3. Phylogeny using amino acid sequences.

Since also possible to construct distance matricies for multiple alignments of amino acid sequences, the same programs (FITCH, KITSCH, and NEIGHBOR) can be used to construct distance trees. The file chitIII.pro.tcoffee.gde contains the chitinase III proteins aligned using TCOFFEE. Open this file with blpalign.

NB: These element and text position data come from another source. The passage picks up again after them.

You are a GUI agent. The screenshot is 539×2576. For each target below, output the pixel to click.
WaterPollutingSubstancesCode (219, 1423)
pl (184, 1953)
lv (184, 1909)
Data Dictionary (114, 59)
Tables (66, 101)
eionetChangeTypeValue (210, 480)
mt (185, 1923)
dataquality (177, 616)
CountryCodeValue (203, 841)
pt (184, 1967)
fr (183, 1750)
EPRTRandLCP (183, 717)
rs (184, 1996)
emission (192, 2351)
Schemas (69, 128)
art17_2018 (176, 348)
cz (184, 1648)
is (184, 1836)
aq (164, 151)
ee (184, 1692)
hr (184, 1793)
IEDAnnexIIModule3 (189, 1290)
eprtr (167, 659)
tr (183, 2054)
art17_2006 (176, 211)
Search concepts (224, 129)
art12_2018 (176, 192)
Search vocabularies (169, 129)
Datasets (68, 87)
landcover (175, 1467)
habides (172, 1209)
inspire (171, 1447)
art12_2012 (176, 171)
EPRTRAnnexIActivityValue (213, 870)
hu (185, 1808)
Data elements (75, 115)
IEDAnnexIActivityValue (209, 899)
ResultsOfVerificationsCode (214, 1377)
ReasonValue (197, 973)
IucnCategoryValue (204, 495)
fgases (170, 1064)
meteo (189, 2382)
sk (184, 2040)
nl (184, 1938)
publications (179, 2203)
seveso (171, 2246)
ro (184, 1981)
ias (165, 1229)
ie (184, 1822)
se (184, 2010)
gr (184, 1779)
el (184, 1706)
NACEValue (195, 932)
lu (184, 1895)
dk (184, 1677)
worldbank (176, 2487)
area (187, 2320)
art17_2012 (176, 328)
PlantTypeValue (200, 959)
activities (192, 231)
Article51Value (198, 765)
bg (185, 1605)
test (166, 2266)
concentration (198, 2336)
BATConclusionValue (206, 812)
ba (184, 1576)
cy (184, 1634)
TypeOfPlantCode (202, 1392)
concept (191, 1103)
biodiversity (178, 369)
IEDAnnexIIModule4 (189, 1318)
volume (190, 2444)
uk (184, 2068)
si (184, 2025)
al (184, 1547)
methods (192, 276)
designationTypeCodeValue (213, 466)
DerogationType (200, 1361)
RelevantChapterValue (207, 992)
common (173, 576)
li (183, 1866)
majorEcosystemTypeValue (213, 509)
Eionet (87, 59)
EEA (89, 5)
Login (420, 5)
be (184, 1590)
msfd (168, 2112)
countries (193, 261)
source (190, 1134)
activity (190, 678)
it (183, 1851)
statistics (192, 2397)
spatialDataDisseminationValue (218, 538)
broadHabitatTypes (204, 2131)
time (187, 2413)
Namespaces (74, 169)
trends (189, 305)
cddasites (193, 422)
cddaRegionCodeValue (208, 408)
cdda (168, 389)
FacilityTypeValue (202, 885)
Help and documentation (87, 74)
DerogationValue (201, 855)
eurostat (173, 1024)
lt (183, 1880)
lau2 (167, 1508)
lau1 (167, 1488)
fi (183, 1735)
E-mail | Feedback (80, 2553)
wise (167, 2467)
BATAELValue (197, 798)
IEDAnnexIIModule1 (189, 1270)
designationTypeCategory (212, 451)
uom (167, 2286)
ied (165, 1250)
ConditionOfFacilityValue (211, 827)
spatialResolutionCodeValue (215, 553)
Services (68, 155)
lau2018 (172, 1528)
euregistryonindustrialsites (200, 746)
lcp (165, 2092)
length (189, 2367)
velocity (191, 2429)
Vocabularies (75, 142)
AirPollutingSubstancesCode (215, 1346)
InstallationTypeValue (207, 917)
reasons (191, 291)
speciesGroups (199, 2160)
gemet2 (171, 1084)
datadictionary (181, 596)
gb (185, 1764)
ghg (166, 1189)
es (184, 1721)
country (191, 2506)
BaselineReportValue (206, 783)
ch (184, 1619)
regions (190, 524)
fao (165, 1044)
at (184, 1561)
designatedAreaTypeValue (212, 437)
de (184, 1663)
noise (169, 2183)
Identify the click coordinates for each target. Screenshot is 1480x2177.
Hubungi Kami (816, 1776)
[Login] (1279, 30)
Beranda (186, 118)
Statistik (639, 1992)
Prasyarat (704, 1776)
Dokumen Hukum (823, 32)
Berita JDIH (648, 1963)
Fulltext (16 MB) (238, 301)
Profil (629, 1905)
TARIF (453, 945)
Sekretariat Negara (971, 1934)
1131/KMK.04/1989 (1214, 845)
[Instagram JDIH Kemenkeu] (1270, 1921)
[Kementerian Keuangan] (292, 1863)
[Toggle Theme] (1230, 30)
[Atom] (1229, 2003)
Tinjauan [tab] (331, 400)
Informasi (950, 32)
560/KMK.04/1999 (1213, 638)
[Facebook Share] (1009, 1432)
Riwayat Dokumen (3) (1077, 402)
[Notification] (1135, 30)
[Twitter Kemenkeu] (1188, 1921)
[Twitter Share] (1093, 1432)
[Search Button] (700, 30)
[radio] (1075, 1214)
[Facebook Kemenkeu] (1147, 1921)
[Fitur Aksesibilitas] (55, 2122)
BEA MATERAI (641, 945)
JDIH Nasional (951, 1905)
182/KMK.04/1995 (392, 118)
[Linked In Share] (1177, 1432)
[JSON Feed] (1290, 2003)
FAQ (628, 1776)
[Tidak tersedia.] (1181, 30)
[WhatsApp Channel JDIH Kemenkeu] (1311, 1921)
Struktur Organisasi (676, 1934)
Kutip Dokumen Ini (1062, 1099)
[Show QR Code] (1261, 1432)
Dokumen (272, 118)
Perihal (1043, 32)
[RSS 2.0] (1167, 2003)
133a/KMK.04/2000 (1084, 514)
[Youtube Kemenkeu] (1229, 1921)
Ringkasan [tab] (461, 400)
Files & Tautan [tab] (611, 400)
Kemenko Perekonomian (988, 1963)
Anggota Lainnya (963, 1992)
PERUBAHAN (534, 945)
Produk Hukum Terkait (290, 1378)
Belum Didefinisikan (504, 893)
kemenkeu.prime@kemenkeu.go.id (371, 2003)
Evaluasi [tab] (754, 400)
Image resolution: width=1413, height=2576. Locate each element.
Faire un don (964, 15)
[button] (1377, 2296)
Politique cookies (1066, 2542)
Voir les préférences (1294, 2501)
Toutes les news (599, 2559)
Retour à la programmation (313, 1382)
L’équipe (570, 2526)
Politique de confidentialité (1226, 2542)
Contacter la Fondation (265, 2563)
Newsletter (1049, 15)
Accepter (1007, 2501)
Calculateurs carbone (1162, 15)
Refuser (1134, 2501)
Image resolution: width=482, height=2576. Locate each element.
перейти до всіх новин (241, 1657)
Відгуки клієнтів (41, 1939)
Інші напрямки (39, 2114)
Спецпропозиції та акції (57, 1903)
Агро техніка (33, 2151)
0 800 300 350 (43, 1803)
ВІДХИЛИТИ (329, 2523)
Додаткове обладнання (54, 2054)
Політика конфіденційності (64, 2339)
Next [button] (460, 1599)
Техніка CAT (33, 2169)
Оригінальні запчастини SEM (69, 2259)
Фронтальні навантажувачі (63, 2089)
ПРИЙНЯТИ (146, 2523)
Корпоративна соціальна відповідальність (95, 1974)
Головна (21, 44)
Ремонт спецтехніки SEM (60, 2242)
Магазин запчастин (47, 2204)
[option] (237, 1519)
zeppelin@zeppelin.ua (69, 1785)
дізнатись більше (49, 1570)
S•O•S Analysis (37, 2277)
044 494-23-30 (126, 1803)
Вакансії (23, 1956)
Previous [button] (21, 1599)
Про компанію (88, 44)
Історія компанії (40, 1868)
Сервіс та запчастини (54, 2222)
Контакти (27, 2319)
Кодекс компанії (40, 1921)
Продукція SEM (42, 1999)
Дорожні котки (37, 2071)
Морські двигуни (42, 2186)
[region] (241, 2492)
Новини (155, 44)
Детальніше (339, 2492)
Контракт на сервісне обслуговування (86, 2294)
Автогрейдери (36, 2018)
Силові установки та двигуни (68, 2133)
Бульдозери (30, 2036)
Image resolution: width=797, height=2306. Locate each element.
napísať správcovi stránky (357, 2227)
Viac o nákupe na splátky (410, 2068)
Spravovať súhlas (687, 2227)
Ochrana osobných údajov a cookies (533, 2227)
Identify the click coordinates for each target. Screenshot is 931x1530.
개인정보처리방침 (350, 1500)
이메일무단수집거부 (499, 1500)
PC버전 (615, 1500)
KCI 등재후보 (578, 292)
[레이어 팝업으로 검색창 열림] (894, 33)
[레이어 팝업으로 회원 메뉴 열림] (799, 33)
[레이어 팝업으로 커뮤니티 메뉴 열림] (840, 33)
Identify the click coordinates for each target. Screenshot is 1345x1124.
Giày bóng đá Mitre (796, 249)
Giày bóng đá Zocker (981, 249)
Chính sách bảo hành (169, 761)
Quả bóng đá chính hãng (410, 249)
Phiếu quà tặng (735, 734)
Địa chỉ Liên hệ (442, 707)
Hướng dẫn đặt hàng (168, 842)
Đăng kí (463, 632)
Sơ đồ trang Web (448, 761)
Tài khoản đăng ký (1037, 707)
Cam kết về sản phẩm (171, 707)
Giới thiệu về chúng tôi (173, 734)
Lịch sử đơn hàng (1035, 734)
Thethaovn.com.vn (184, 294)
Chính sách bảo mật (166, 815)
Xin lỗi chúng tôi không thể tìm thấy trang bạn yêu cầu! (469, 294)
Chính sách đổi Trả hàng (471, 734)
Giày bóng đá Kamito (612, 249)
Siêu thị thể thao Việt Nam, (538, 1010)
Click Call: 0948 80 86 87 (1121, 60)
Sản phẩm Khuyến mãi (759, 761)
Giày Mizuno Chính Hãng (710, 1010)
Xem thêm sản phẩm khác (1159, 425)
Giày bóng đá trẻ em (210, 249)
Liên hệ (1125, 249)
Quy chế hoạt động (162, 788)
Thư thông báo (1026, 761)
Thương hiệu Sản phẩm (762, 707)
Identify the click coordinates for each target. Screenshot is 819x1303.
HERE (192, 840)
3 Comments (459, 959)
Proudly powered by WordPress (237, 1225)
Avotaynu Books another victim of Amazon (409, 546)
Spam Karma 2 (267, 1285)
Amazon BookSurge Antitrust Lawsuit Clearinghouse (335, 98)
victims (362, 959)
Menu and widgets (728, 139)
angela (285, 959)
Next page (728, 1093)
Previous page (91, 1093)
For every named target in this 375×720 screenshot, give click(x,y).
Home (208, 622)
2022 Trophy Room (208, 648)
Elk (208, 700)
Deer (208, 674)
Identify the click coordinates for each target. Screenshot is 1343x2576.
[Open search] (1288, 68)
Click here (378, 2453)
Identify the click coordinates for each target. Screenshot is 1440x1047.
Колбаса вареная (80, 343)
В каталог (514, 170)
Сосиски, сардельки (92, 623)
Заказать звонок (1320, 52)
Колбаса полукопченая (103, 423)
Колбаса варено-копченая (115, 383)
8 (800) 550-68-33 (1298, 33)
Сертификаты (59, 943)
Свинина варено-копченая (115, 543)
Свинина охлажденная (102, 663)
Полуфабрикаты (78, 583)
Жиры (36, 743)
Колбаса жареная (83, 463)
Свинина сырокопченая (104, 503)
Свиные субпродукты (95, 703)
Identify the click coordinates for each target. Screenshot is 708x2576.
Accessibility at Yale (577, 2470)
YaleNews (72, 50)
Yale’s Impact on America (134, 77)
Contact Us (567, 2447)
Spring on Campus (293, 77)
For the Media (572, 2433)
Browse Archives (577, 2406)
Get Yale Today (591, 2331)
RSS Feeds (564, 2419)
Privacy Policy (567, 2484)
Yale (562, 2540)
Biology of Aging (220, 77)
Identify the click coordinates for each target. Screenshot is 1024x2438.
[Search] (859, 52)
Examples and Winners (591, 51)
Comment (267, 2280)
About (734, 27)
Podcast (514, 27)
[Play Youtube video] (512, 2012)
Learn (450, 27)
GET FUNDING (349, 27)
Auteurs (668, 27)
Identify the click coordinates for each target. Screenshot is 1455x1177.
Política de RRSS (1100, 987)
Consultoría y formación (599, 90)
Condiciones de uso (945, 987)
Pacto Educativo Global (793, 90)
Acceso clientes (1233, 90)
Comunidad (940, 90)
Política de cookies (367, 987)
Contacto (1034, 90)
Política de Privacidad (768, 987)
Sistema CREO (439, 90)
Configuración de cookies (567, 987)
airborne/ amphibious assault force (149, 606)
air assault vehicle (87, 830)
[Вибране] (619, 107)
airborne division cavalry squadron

Some of the parameters for construction of the distance matrix using PROTDIST are different from those for DNADIST.  These include several different methods for constructing distance matrices, as well as a choice of alternative genetic codes, where appropriate.

Once the distance matrix is constructed, there is no difference in computation of the phylogenetic tree, so all parameters are the same as previously.

FITCH will produce an outfile (chitIII.pro.fitch.outfile) and a treefile (chitIII.pro.fitch.treefile) similar to those with the DNA alignment.  For comparison, the treefile is shown in ATV below:


chitIII.pro.fitch.atv.swapped.png


While this may look like a different tree than that produced using the DNA alignment, the topologies (ie. the order of branching) are identical. To prove this, we can choose the "Swap children" option in ATV, and then click on internal nodes to rotate the branches.



Comparison with the tree from the DNA alignment shows that these trees have identical topologies, and similar lengths for most branches.